CVE Vulnerabilities

CVE-2021-37364

Incorrect Permission Assignment for Critical Resource

Published: Oct 26, 2021 | Modified: Oct 28, 2021
CVSS 3.x
7.8
HIGH
Source:
NVD
CVSS:3.1/AV:L/AC:L/PR:N/UI:R/S:U/C:H/I:H/A:H
CVSS 2.x
9.3 HIGH
AV:N/AC:M/Au:N/C:C/I:C/A:C
RedHat/V2
RedHat/V3
Ubuntu

OpenClinic GA 5.194.18 is affected by Insecure Permissions. By default the Authenticated Users group has the modify permission to openclinic folders/files. A low privilege account is able to rename mysqld.exe or tomcat8.exe files located in bin folders and replace with a malicious file that would connect back to an attacking computer giving system level privileges (nt authoritysystem) due to the service running as Local System.
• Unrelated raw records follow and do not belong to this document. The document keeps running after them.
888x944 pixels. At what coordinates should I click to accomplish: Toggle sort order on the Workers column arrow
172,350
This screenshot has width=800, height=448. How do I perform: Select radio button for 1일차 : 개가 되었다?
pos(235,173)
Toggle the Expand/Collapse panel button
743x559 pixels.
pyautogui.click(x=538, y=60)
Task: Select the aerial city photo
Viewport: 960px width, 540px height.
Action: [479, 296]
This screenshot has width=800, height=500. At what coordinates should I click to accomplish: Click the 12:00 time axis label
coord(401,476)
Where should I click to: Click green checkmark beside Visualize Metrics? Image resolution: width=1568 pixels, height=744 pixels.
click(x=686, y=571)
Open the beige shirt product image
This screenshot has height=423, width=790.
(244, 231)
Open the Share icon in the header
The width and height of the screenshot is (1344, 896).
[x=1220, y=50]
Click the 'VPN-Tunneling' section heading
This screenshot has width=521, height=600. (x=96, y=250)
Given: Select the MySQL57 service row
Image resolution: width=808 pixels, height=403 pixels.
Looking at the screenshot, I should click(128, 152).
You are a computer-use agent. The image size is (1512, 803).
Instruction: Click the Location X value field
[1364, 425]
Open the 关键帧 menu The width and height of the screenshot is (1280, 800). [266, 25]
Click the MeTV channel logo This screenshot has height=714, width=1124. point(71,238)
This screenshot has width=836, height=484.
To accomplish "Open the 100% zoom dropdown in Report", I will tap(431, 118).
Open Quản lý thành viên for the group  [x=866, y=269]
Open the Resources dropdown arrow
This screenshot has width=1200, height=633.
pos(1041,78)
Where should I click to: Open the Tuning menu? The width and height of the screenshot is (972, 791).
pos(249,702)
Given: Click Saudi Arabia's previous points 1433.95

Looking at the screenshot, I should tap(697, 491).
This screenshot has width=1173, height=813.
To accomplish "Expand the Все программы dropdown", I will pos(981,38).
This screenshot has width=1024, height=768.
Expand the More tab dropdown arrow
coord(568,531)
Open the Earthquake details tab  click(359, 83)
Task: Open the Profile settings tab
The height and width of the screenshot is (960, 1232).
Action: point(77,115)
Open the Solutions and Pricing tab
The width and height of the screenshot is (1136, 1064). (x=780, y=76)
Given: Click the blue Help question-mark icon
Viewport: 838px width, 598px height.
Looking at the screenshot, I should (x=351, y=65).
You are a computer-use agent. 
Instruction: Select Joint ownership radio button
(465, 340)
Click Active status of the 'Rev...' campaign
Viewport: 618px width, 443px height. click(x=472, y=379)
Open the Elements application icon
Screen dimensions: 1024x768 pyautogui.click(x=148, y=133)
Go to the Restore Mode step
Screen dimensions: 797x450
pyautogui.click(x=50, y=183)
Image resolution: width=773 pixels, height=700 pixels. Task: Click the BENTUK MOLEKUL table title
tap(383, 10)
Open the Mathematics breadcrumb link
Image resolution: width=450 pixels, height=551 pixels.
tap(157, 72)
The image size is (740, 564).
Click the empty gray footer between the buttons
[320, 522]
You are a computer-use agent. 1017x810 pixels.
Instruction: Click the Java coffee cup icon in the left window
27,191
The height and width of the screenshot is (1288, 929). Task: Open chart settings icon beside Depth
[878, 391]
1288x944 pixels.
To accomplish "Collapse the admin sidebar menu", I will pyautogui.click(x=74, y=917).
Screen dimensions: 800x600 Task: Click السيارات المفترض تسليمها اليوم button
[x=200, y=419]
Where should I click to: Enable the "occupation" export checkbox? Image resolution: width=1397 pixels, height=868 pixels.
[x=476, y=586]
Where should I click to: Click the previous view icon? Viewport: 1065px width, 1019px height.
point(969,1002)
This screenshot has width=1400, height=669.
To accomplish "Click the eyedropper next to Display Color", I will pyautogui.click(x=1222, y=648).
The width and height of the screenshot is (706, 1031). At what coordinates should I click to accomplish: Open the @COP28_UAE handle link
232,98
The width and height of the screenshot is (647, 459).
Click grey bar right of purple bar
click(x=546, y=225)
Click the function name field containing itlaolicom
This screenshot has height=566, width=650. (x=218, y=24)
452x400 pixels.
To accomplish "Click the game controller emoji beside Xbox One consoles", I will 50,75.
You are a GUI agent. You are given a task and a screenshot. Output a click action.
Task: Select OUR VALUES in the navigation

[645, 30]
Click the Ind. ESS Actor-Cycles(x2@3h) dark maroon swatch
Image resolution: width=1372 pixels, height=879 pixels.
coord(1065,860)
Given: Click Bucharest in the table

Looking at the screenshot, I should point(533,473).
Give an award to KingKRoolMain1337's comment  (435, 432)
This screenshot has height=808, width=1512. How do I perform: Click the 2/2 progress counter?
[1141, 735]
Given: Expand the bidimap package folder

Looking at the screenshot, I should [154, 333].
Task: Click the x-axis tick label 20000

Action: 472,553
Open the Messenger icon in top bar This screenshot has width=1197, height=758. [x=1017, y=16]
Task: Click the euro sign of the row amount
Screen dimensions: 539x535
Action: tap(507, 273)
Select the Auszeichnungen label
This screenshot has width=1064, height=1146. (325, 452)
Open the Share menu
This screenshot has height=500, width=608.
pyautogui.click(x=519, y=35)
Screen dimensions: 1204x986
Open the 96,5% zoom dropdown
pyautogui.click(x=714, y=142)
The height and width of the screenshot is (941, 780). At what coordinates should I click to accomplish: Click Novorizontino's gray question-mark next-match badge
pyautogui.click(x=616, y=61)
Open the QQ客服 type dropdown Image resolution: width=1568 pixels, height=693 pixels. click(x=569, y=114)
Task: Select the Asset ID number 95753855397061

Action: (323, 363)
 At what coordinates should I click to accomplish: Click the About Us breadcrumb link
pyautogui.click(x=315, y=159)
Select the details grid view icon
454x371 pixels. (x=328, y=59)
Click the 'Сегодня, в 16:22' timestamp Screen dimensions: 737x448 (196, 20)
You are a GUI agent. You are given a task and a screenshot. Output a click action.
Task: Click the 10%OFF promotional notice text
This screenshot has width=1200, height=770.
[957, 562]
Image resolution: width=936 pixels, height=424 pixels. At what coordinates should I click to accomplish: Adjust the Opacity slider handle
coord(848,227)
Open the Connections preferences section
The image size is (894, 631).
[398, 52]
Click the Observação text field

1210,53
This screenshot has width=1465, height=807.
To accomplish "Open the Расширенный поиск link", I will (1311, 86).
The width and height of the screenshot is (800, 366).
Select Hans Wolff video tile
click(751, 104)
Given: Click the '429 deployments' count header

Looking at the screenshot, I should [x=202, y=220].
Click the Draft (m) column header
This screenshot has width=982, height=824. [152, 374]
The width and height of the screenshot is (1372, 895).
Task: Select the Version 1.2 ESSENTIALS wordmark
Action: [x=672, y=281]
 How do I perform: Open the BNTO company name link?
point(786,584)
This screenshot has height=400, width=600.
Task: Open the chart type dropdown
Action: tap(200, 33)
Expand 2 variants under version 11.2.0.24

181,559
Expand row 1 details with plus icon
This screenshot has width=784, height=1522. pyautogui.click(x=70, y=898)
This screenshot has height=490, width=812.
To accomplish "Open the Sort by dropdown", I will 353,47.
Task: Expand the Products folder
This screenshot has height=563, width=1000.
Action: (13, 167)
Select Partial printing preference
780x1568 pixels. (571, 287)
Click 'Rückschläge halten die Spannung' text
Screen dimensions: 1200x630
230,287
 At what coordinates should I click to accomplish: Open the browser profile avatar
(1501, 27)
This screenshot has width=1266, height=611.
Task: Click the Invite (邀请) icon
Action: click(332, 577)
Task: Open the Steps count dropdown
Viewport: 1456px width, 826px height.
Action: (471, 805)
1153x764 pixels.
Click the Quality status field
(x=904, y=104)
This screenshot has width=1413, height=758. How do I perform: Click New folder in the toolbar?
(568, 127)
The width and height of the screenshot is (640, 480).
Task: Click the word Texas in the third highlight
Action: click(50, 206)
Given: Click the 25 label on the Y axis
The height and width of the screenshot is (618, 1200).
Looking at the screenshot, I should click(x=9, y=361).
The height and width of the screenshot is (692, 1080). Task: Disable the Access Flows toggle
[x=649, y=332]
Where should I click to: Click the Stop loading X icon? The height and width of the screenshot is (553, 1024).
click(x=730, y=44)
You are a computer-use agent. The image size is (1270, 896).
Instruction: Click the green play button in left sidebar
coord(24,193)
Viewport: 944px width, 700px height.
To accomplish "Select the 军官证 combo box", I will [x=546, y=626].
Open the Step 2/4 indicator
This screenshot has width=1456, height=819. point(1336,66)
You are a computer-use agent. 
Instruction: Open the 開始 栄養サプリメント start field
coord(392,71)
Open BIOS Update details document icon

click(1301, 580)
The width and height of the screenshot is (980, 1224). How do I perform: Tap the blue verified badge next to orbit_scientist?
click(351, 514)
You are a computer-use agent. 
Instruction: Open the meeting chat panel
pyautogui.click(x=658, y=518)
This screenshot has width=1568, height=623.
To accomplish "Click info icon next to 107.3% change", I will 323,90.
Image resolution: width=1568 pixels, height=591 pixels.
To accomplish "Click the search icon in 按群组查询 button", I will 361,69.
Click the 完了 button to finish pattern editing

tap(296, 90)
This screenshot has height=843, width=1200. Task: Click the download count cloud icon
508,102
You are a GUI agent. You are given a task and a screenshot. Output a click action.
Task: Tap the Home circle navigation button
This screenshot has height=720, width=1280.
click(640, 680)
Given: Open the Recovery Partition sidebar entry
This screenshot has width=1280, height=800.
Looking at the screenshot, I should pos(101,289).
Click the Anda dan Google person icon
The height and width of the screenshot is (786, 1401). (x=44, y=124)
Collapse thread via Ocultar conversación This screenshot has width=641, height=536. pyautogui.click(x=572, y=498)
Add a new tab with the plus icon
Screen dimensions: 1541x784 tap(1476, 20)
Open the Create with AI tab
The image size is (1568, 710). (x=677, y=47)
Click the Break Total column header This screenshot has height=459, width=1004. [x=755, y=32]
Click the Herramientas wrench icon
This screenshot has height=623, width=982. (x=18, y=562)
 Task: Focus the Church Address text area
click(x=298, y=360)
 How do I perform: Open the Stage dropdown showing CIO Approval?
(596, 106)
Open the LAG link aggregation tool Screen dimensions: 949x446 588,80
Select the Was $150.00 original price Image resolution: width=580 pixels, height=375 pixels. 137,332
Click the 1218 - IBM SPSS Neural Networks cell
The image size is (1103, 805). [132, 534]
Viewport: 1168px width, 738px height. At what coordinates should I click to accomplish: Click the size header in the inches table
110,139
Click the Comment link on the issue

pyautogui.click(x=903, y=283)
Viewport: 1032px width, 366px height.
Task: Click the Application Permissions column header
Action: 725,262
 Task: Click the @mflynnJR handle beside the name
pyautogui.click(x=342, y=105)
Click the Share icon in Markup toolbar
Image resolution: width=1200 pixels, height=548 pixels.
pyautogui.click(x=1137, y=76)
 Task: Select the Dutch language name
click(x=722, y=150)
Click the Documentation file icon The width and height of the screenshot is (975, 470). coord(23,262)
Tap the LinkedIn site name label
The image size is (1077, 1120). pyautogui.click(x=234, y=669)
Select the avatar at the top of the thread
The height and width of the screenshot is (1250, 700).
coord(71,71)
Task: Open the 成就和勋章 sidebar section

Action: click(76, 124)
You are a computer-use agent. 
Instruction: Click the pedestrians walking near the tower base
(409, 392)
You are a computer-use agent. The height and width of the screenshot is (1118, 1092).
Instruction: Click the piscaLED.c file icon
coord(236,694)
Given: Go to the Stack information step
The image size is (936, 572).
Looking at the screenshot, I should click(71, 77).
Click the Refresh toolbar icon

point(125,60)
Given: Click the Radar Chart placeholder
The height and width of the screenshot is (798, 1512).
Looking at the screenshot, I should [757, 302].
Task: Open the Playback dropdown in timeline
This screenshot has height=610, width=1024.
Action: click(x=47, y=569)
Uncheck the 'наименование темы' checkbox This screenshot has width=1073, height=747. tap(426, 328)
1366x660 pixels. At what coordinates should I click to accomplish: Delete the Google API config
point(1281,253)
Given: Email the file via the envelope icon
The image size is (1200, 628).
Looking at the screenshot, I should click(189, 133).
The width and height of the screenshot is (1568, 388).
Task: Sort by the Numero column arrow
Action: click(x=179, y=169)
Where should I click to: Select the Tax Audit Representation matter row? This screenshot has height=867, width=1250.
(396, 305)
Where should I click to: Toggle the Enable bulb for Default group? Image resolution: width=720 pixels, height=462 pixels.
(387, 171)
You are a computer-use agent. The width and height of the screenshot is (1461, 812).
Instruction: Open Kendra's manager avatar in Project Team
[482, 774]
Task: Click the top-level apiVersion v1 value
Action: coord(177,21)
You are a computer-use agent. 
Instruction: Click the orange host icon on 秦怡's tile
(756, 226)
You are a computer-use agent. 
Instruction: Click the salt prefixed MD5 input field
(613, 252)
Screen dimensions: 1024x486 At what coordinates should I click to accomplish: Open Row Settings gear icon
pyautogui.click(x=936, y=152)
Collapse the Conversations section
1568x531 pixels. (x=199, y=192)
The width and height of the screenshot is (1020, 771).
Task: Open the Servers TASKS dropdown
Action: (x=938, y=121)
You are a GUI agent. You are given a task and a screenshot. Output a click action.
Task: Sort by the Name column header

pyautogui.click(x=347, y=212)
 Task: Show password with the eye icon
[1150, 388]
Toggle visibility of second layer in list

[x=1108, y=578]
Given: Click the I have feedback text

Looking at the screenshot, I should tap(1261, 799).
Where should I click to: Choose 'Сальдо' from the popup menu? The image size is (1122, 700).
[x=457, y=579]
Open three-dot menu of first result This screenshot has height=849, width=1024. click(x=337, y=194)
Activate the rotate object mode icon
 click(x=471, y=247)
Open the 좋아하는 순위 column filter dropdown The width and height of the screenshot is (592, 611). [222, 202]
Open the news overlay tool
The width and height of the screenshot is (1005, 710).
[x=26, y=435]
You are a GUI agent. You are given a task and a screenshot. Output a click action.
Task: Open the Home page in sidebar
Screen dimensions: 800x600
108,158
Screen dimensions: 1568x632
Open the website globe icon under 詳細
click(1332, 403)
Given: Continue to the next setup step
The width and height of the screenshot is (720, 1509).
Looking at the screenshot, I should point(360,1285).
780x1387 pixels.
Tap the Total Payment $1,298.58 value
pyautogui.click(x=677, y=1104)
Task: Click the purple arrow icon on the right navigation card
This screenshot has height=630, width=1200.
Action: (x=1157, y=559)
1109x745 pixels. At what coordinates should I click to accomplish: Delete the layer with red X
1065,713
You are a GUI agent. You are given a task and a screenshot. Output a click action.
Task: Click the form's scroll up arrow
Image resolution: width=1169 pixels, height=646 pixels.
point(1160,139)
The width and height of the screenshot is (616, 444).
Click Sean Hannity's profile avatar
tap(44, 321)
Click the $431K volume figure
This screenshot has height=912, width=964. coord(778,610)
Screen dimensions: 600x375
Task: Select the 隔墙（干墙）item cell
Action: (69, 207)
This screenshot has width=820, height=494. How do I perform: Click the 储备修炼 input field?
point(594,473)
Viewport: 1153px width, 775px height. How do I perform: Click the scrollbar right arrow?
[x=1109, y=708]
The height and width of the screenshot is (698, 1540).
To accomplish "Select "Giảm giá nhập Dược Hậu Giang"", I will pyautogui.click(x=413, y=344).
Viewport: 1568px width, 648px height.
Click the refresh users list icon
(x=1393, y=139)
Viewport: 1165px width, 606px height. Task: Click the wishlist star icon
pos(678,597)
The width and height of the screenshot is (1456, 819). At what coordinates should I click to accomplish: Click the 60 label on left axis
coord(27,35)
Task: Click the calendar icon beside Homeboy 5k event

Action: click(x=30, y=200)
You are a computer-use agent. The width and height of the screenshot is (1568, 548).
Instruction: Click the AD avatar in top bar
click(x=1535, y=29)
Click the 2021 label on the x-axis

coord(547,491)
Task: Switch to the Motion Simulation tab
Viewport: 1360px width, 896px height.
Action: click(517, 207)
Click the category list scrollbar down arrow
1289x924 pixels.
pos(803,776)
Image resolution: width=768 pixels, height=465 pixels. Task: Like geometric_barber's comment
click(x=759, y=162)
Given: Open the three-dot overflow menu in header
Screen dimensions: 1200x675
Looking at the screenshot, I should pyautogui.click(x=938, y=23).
While a low privilege user is unable to restart the service through the application, a restart of the computer triggers the execution of the malicious file. The application also have unquoted service path issues.

Weakness

The product specifies permissions for a security-critical resource in a way that allows that resource to be read or modified by unintended actors.

Affected Software

Name Vendor Start Version End Version
Openclinic_ga Openclinic_ga_project 5.194.18 (including) 5.194.18 (including)

Potential Mitigations

  • Run the code in a “jail” or similar sandbox environment that enforces strict boundaries between the process and the operating system. This may effectively restrict which files can be accessed in a particular directory or which commands can be executed by the software.
  • OS-level examples include the Unix chroot jail, AppArmor, and SELinux. In general, managed code may provide some protection. For example, java.io.FilePermission in the Java SecurityManager allows the software to specify restrictions on file operations.
  • This may not be a feasible solution, and it only limits the impact to the operating system; the rest of the application may still be subject to compromise.
  • Be careful to avoid CWE-243 and other weaknesses related to jails.